Magistrada  Ponente    

º  

STP7123-2019  

Radicación  N.º 104634  

Acta  133  

Bogotá  D. C., cuatro (4) de junio de dos mil diecinueve (2019).  

VISTOS  

Se  pronuncia la Sala sobre la impugnación instaurada por la  apoderada judicial de FRANCISCO  DÍAZ BARRERA,  contra  el fallo proferido el 13 de marzo del presente año, por la  SALA  DE CASACIÓN LABORAL DE LA CORTE SUPREMA DE JUSTICIA,  mediante  el cual negó las pretensiones de la demanda de tutela  formulada contra la SALA  LABORAL  DEL TRIBUNAL SUPERIOR DE BOGOTÁ.   Al trámite fueron vinculados el  JUZGADO CUARTO LABORAL DEL CIRCUITO de  esta ciudad, la  ADMINISTRADORA COLOMBIANA DE PENSIONES COLPENSIONES y  la  AFP PORVENIR S.A.  

ANTECEDENTES  Y FUNDAMENTOS  

Así  los narró la Sala de Casación Laboral:  

El  accionante instauró amparo constitucional con el propósito  de obtener la protección de sus derechos fundamentales al  debido proceso, al acceso a la administración de justicia, a  la seguridad social, a la igualdad, a la pensión y al mínimo  vital y móvil, presuntamente vulnerados por la autoridad  judicial accionada.  

Como  fundamento de su solicitud expone que promovió proceso  ordinario laboral en contra de Colpensiones y la AFP Porvenir S.A.,  que correspondió al Juzgado Cuarto Laboral del Circuito de  Bogotá, a fin de que se declarara la nulidad del traslado al  RAIS y se autorice su regreso al RPM. Que las declaraciones vertidas  en el proceso dieron cuenta de las circunstancias de tiempo, modo y  lugar en que sucedieron los hechos en los que fundaba sus  pretensiones, concretamente «que por parte del Asesor de  PORVENIR no se dio una información complete (sic), precisa y  eficaz sobre las ventajas y desventajas que acarrea el cambio de  régimen pensional y menos aún sobre las condiciones en  que se pensionarían y las explicaciones sobre los requisitos a  cumplir para obtener su pensión […]».  

Adujo  que al proferir sentencia el 6 de agosto de 2018, el aludido despacho  judicial dijo acogerse a la jurisprudencia fijada por la Sala de  Casación Laboral sobre la materia, concretamente la SL  7595-2017, por lo que declaró la nulidad de la afiliación  del demandante a Porvenir S.A. y el traslado del saldo de la cuenta  de ahorro individual a Colpensiones; en segunda instancia, la Sala  Laboral del Tribunal Superior del Distrito Judicial de Bogotá,  al conocer el grado jurisdiccional de consulta, revocó la  sentencia de primera instancia el 18 de octubre de esa misma  anualidad.
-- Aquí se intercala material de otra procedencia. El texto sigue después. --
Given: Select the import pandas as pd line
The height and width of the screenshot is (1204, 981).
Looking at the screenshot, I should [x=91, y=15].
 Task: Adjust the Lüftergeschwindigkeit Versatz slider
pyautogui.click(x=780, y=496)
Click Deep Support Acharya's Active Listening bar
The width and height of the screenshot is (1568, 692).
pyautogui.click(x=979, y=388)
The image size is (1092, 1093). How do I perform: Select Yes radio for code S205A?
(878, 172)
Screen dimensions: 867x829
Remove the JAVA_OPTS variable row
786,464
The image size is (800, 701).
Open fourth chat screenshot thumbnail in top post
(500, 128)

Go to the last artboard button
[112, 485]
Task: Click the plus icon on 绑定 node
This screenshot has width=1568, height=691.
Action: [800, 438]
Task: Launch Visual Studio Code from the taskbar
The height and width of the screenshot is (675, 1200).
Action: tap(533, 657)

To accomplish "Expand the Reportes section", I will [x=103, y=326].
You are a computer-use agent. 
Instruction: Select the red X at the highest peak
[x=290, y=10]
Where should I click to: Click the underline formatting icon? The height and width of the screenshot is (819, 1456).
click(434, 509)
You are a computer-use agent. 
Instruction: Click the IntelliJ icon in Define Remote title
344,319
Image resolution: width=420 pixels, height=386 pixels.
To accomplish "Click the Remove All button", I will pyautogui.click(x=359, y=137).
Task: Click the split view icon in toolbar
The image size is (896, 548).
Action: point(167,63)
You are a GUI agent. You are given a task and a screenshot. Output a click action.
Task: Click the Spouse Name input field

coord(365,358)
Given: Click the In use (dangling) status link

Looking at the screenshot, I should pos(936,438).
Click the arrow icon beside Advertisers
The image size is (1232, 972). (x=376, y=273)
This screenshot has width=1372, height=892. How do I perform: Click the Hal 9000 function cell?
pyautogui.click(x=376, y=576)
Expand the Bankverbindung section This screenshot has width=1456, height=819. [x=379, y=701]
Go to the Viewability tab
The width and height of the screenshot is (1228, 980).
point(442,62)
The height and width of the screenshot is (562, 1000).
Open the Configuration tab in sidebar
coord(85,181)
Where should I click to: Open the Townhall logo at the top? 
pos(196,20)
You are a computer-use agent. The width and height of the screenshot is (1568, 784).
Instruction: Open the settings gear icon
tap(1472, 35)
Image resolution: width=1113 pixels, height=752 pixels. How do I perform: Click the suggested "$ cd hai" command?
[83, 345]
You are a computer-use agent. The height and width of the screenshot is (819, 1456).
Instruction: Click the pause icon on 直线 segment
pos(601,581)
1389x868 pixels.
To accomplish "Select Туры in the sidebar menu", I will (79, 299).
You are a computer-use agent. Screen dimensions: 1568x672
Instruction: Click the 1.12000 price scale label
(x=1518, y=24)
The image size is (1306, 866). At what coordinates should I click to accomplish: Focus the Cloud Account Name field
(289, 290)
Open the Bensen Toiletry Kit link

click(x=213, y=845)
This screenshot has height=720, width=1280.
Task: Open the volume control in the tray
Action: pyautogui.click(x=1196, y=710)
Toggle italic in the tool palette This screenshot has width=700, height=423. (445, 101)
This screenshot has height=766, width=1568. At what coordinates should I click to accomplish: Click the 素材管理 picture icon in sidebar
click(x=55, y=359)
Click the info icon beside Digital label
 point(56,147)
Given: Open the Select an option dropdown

Luego de dejar sentado que el demandante no es  beneficiario del régimen de transición, dijo que no se  activaba la inversión de la carga de la prueba y como no  advirtió constreñimiento ni engaño alguno al  momento de la afiliación revocó la decisión  recurrida y negó las pretensiones de la demanda.  

Sostiene  el promotor que el colegiado transgredió sus derechos  fundamentales toda vez que no es dable hacer distinción de las  personas que se encuentran en el régimen de transición  y quienes no lo están, frente al deber de información  por parte de las administradoras; califica como un criterio de  discriminación variar la carga de la prueba en estos asuntos  en razón a que «la carga de la prueba corresponde a la  parte que está en mejores condiciones para suministrarla.  Requisitos de conocimiento técnico y financiero sobre el  manejo del negocio de pensiones, que desde el momento de su creación,  debieron acreditarlo por medio de los estudios de factibilidad y de  conocimiento del mercado y del sistema general de pensiones […]».  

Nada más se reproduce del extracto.